◆ **INFORMATION SUPPLIED**:

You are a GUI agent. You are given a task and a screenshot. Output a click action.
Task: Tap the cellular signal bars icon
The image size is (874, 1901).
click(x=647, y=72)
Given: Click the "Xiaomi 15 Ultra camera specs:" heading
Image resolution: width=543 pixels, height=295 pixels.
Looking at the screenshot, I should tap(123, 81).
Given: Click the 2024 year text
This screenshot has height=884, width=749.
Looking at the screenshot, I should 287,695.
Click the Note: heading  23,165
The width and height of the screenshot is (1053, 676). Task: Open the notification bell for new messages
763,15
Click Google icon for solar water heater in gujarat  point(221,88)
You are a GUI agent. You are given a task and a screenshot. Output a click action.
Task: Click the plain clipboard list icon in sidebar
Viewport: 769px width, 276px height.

* * *

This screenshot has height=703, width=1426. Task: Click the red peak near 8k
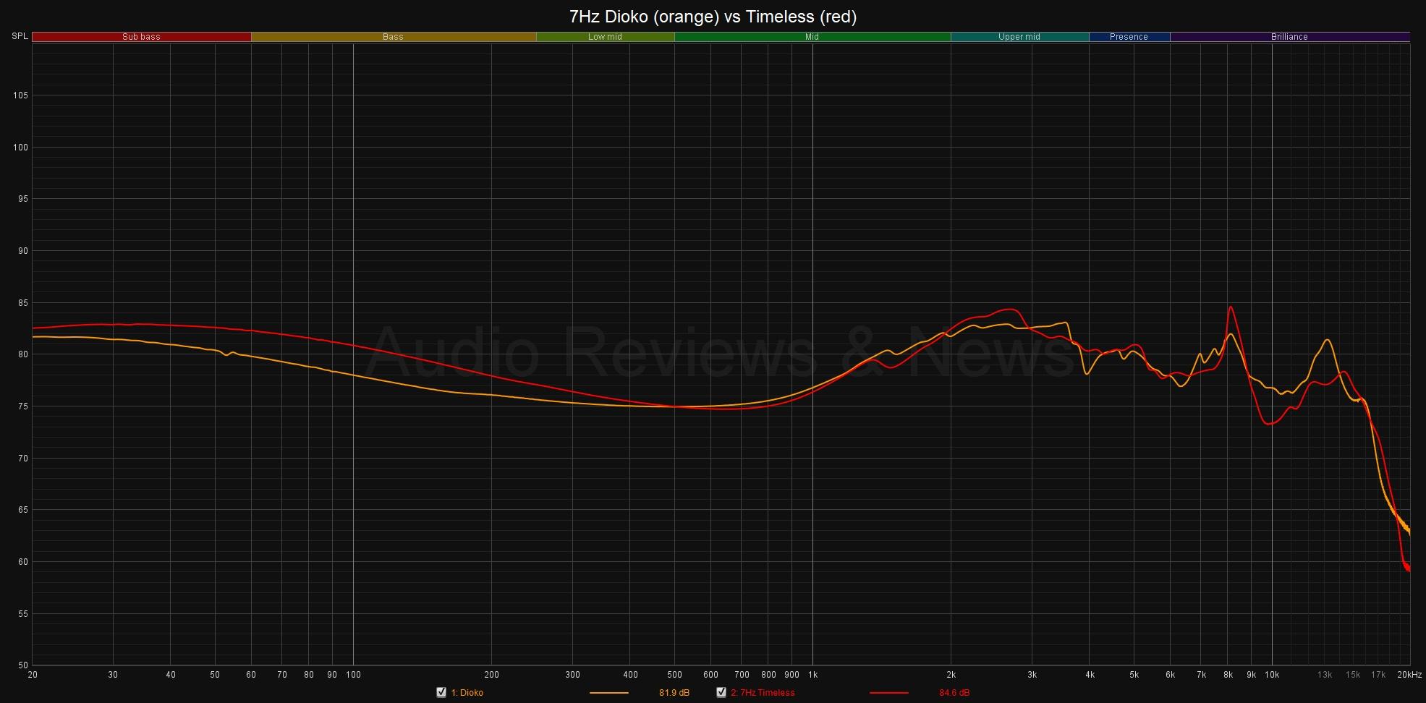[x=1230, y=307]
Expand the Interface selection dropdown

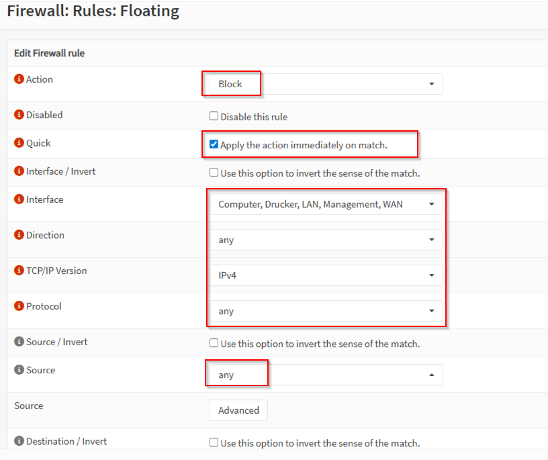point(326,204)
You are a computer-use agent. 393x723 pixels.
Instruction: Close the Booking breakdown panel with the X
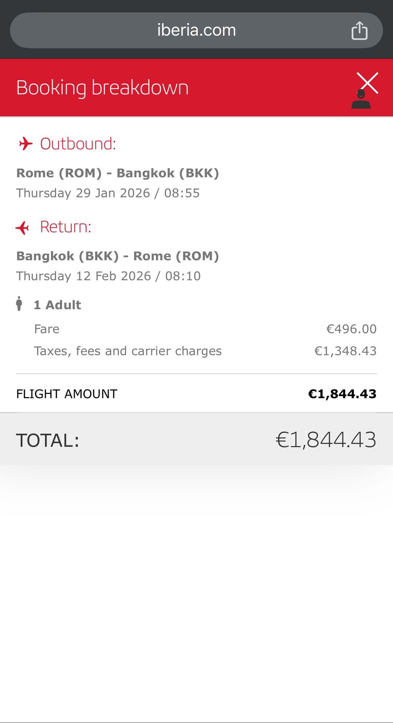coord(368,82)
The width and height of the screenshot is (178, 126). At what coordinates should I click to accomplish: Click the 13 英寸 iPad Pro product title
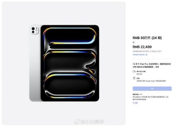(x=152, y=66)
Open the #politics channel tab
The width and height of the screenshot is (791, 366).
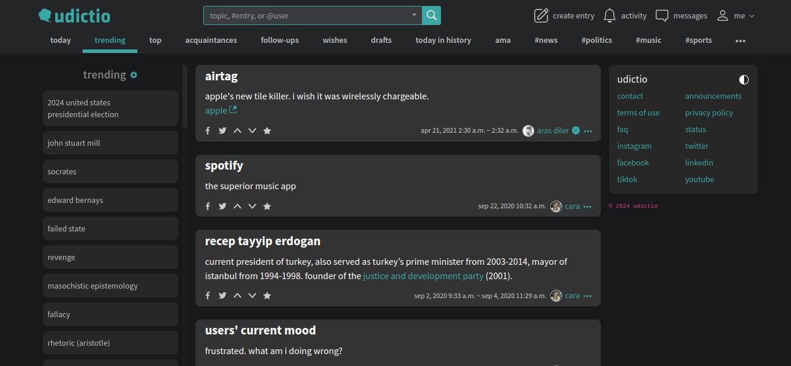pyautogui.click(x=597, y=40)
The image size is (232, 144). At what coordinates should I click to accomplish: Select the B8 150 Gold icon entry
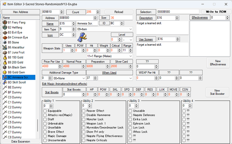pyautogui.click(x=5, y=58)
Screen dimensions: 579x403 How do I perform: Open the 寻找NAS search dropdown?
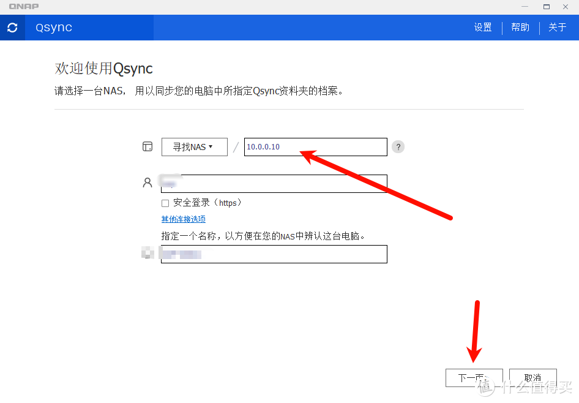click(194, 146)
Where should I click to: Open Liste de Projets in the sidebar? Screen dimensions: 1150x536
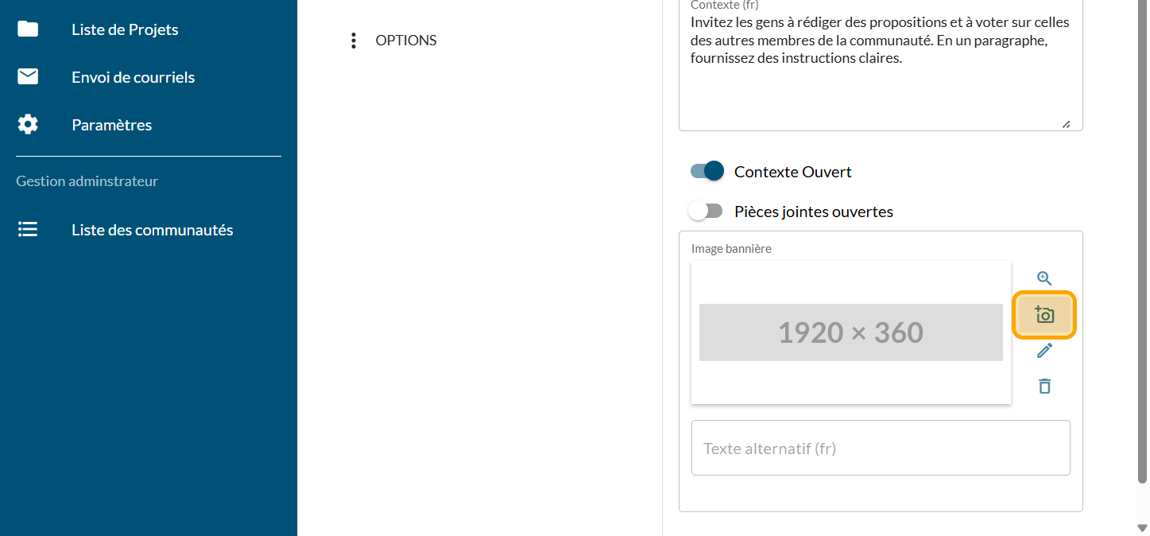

◆ **WHAT YOU NEED TO DO**: In the listing above, find the line with "Image resolution: width=543" and the line with "Click Google icon", then print exactly those two lines and every line between them, and nothing more.

◆ **EXERCISE OUTPUT**:
Image resolution: width=543 pixels, height=295 pixels.
Looking at the screenshot, I should tap(123, 81).
Given: Click the 2024 year text
This screenshot has height=884, width=749.
Looking at the screenshot, I should 287,695.
Click the Note: heading  23,165
The width and height of the screenshot is (1053, 676). Task: Open the notification bell for new messages
763,15
Click Google icon for solar water heater in gujarat  point(221,88)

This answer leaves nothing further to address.